I’m struck, while talking to him, by how he carries himself and how calm the man appears to be, in spite of the fact that he’s on a break-neck schedule producing his new as-yet unnamed game for his new company, Junction Point Studios, and the fact that he’s literally surrounded by reporters.

The Mongolians pile our fixin’s on a gigantic, circular grill, then proceed to hack at it with their machetes. Warren wonders how they manage to keep track of which food belongs to whom, as we watch the men dance around their grill, hacking and flipping, as if practicing some long-lost Mongolian food dance. He then spots some pattern, some organizational cue card, which has eluded me, and nods his head as the pieces all fall into place. He doesn’t share his insight with me. I wonder if he’ll be adding a circular grill, or a boss with machetes to his next game.

As we take our seats around the table, the conversation naturally ambles toward gaming. But not videogaming – tabletop gaming. Warren and Allen Varney, both SJG veterans, are also role-players, as are Alex, Julianne and I. Alex regales the table with tales from our current campaign, set in the land of Conan, using the game rules designed by TSR in 1985. He tells a story about the character called Massimo, the thief, who is a bit flamboyant and refers to himself in the third person. Later, when the conversation has moved on to Warren’s latest project, and the fears of his company that he’ll say too much and risk over-exposure, Alex flips his hand in the air, in the manner of Massimo, and replies “Warren Specter cannot be overexposed.” Warren laughs. He suggests that the day he begins referring to himself in the third person will be the day he’s through with the industry. And in spite of how many times I’ve heard such claims of humility from stars in the industry, from Warren Spector, I believe it.

A recurring theme of our conversation is that what Warren wants most is to be able to talk about his game. Good or bad, he just wants to give it to us and let us decide. He says the project is moving forward, and that it could be the best thing he’s done yet. He then compares it to other games he’s done recently, suggesting that this next game could be a kind of logical progression of his design philosophy, but that he can’t say any more.

I ask him if that’s the curse of the industry these days, if because of the inability of a few, rash developers who’ve run their mouths and said way too much, that the rest are now ham-strung, unable to wax enthusiastically as much as they’d like. I’m of course hoping that he’ll spill some dirt on my favorite topic of conversation, John Romero, who hired Warren to create Ion Storm Austin.

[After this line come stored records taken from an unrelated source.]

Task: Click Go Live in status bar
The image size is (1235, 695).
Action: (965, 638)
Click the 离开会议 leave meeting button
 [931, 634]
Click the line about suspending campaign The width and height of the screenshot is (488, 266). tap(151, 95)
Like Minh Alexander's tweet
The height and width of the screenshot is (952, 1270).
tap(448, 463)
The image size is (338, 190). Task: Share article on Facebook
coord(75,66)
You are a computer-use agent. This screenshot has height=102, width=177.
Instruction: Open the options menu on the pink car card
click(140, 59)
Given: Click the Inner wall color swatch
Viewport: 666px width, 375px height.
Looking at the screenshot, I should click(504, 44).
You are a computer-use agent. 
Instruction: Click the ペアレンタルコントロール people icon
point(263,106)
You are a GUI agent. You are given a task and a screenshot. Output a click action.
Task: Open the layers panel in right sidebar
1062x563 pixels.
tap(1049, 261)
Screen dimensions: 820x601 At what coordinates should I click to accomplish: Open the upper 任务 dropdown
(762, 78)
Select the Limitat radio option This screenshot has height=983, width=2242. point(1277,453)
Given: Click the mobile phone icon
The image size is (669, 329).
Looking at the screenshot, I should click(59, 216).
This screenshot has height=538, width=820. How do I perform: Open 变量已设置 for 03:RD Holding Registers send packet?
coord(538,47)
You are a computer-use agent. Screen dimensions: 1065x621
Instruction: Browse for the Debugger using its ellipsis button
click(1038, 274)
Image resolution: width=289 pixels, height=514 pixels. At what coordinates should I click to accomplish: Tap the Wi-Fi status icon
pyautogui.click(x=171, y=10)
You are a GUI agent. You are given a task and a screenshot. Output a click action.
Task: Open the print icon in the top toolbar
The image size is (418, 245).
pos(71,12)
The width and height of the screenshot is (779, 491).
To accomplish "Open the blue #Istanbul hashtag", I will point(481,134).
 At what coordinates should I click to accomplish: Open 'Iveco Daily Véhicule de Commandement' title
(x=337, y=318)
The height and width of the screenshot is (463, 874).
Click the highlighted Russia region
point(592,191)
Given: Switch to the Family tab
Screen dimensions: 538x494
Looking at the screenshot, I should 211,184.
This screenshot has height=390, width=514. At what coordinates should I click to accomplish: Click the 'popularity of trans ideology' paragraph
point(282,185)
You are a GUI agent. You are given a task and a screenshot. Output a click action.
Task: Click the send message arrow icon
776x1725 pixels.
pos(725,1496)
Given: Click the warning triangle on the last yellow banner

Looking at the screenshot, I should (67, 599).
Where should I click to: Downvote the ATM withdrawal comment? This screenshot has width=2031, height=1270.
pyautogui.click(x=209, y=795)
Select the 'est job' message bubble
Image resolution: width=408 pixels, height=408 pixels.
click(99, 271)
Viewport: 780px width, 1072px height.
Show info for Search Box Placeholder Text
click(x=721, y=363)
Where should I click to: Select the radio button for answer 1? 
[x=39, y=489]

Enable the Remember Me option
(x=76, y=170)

Warren hesitates to agree, perhaps for fear of walking into my carefully-placed trap. He suggests instead, in his casually self-deprecating manner, that his name could just as easily be on that list.

In spite of all of his successes, you get the feeling from Warren that he feels he still has something to prove; that his best games are still yet to come, and that he can’t wait to make them. He’s also quick to admit his failures – perhaps too quick. I got a puzzled look from him when I suggested that I’d actually enjoyed playing Thief: Deadly Shadows, but when he decided that I was actually being honest, and not kissing his ass, I could see it in his eyes that he was relieved. In spite of the fact that I’m just a magazine editor, and his junior by a number of years, the fact that I liked his game – one of his least favorites – meant something to him. And one has to assume that he feels the same way about all of us.

I’d met Warren once before, also in Austin, when I was in town producing an on-location video for TechTV. Deus Ex had just come out. We interviewed him about it. I mentioned this to Warren as we were walking the half-block or so from the Austin Convention Center to the restaurant, but he didn’t seem to recall the interview. Or me, for that matter.

“You remember Deus Ex,” said Alex. “That was that cyber-punk-ish game you designed with the multiple endings.”

Warren looked like he’d been slapped, then started laughing. The ice had been broken, and we proceeded to make fools of ourselves paying people for the privilege of making our own terrible Chinese food. It’s the kind of experience you cherish, and maybe this time Warren will remember me. Or at least remember to send me that article.